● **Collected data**

==============================

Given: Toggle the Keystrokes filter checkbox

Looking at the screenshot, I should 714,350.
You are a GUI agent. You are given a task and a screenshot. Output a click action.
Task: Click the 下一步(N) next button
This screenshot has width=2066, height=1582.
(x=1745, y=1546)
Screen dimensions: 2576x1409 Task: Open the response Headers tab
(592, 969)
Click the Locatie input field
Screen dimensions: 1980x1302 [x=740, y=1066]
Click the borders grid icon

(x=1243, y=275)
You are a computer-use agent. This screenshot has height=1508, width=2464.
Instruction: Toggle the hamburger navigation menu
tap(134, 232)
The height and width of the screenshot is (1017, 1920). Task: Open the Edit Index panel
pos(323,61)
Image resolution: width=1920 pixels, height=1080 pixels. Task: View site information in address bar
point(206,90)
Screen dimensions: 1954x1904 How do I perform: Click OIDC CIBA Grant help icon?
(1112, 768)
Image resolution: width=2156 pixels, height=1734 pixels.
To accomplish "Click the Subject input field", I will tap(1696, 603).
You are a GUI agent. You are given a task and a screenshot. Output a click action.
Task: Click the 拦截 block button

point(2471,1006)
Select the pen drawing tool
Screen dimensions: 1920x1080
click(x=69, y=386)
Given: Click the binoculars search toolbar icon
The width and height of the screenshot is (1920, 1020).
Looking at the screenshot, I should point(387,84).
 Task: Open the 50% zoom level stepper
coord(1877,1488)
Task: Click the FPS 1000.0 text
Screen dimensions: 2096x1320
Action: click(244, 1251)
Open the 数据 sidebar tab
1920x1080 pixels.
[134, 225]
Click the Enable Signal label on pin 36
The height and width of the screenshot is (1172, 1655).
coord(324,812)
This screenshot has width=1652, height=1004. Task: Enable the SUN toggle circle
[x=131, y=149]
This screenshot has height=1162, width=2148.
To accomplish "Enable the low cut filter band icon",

==============================

● **Work instruction**
Please give back, exactly as it stands above, the stretch from the line with "Select the pen drawing tool" through the line with "Task: Click the FPS 1000.0 text", and no line outside it.

● **Problem solution**
Select the pen drawing tool
Screen dimensions: 1920x1080
click(x=69, y=386)
Given: Click the binoculars search toolbar icon
The width and height of the screenshot is (1920, 1020).
Looking at the screenshot, I should point(387,84).
 Task: Open the 50% zoom level stepper
coord(1877,1488)
Task: Click the FPS 1000.0 text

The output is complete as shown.